There were no malicious files deleted. There were no suspicious executables identified. The infrastructure itself was turned into a weapon by the attack. It was, in the worst sense of the word, elegant.

On March 27, two weeks later, the group gained access to FBI Director Kash Patel’s personal Gmail account. A resume, personal photos, and more than 300 emails were made public. The pictures depicted Patel in informal, private moments, such as holding a cigar and standing next to a sports car. These kinds of pictures can be found on anyone’s phone.

Although the FBI acknowledged the breach, they quickly pointed out that the data was “historical in nature” and did not include any official government information.

The majority of the emails were sent between 2010 and 2019, which may indicate a link to an earlier hack by Iranian actors in 2024. However, the content wasn’t really the point. The statement was the point. Following the FBI’s seizure of four of Handala’s operational domains and its $10 million bounty for member information, Handala declared the hack as direct retaliation. We know who you are, too, was the direct message.

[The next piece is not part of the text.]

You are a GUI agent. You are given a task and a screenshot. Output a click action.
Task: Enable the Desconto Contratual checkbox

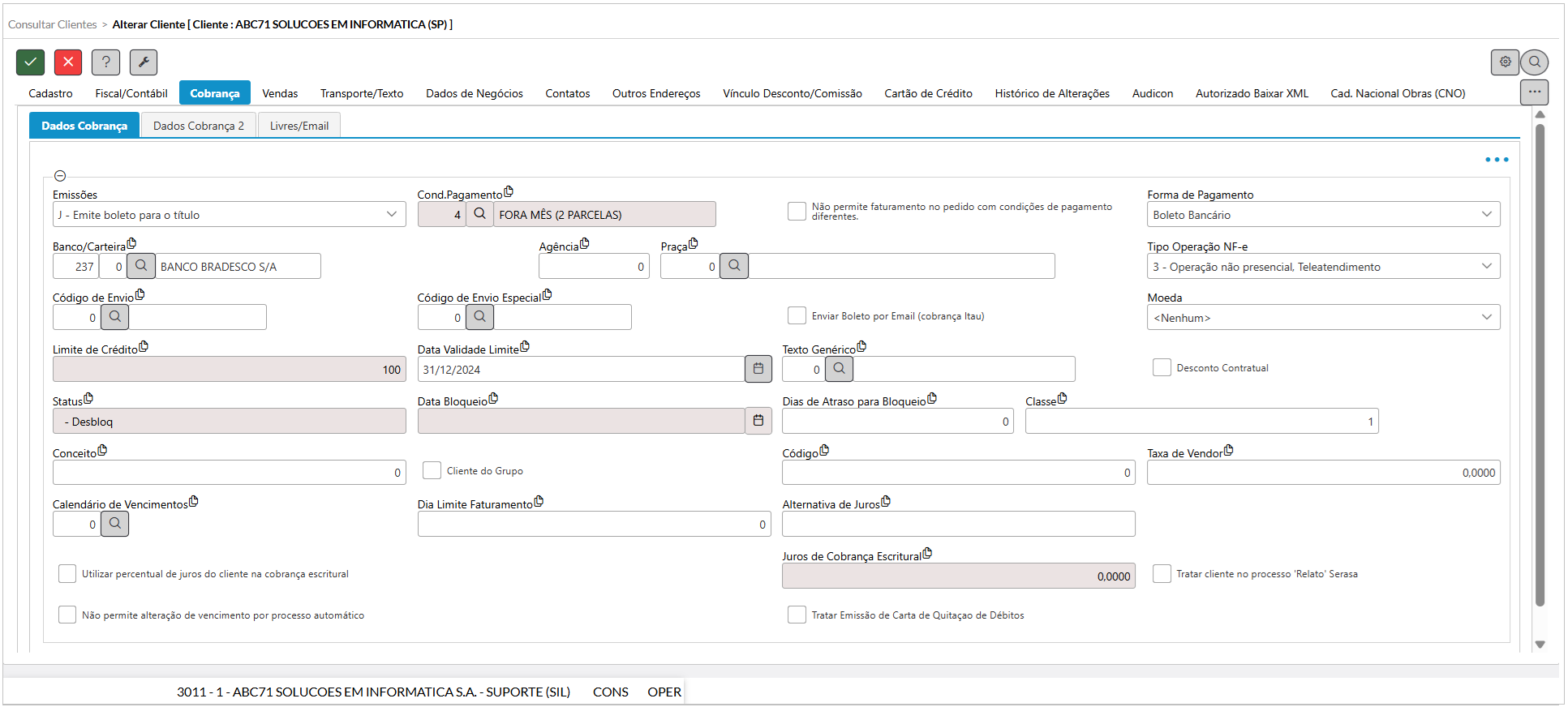click(1162, 367)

Beyond the Stryker attack and the data leaks, it’s still unclear how much operational harm Handala has actually caused. Certain allegations, such as the purported takeover of Iron Dome systems, have never been independently confirmed. Not every announcement can be taken at face value because the group has a tendency to exaggerate its own mythology.

However, experts in cybersecurity are cautious not to discount them either. The Patel breach revealed something the industry has known for years but seldom discusses in public: enterprise-grade security is meaningless when threat actors just switch to the unprotected personal devices of those connected to those networks, according to James Turgal of Optiv. Prominent people are easy pickings. It has always been.

Recently, the group itself has suffered some structural setbacks. Yahya Hosseini Panjaki, its leader, was assassinated in the 2026 Iran War after being sanctioned by the US in 2024. According to reports, two other notable individuals met similar demise, necessitating what the Irish Examiner called a major reorganization. It’s genuinely unclear if that slows them down. These kinds of groups often absorb losses and adjust. After all, the man who drew the Handala symbol was assassinated in 1987. With his back to us, the boy has endured worse.